Find the points on y=(-x^2+4x-3)^3 that has a horizontal tangent line.
y' = 3(-x^2+4x-3)^2 (-2x+4)
y'=0 when x = 1,2,3
so, the tangent is horizontal at
(1,0),(2,1),(3,0)
Tnx! :D
To find the points on the curve y = (-x^2 + 4x - 3)^3 that have a horizontal tangent line, we need to find the derivative of the function and set it equal to zero.
Step 1: Find the derivative of the function y = (-x^2 + 4x - 3)^3 with respect to x.
To find the derivative, we can use the chain rule. Let's denote the function inside the parentheses as u(x) = -x^2 + 4x - 3. Applying the chain rule, the derivative of y with respect to x can be found as:
dy/dx = d(u(x)^3)/dx = 3(u(x)^2) * du(x)/dx.
Step 2: Set the derivative equal to zero to find where it has a horizontal tangent line.
Since we want to find the points where the tangent line is horizontal, we need to solve the equation dy/dx = 0. Therefore, we have:
3(u(x)^2) * du(x)/dx = 0.
Step 3: Solve the equation to find the value(s) of x that yield a horizontal tangent line.
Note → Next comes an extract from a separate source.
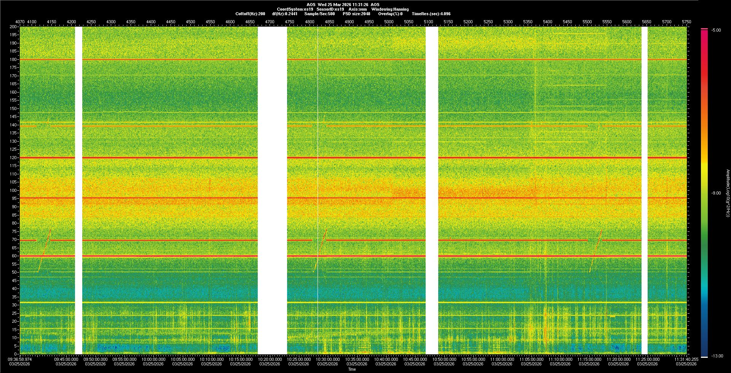
Task: Click the PSD size:2048 parameter text
Action: pos(356,14)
To find the values of x, we need to solve the equation 3(u(x)^2) * du(x)/dx = 0. This equation can be satisfied in two cases:
Case 1: 3(u(x)^2) = 0. In this case, u(x) = 0.
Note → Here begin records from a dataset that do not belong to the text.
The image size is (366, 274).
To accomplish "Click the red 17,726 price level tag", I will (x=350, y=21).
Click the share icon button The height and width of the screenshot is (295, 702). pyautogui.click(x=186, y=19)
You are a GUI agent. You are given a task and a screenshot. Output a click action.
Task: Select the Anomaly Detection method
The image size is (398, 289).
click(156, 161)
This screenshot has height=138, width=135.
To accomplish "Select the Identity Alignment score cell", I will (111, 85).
We can solve u(x) = -x^2 + 4x - 3 = 0 by factoring or using the quadratic formula. However, since this equation is not a quadratic, factoring may lead to a complex solution. Therefore, let's use the quadratic formula:
x = [-b ± √(b^2 - 4ac)] / (2a).
Applying this to our equation u(x) = -x^2 + 4x - 3 = 0, we obtain:
x = [-4 ± √(4^2 - 4(-1)(-3))] / (2(-1)).
Simplifying further:
x = [-4 ± √(16 - 12)] / (-2).
x = [-4 ± √4] / (-2).
x = [-4 ± 2] / (-2).
x = -2 ± 1.
So we have two solutions for x: x1 = -3 and x2 = -1.
Case 2: du(x)/dx = 0.
To find du(x)/dx, we take the derivative of u(x) = -x^2 + 4x - 3 again:
du(x)/dx = -2x + 4.
We set this derivative equal to zero:
-2x + 4 = 0.
2x = 4.
x = 2.
Therefore, x = 2 is another solution.
Step 4: Find the corresponding y-values for the points where the tangent line is horizontal.
To find the corresponding y-values, we substitute the values of x we found (x1 = -3, x2 = -1, and x = 2) into the original equation y = (-x^2 + 4x - 3)^3:
For x1 = -3:
y1 = (-(-3)^2 + 4(-3) - 3)^3
= (9 - 12 - 3)^3
= (-6)^3
= -216.
For x2 = -1:
y2 = (-(-1)^2 + 4(-1) - 3)^3
= (1 - 4 - 3)^3
= (-6)^3
= -216.
For x = 2:
y = (-(2)^2 + 4(2) - 3)^3
= (4 + 8 - 3)^3
= (9)^3
= 729.
So the points on the curve y = (-x^2 + 4x - 3)^3 that have a horizontal tangent line are (-3, -216), (-1, -216), and (2, 729).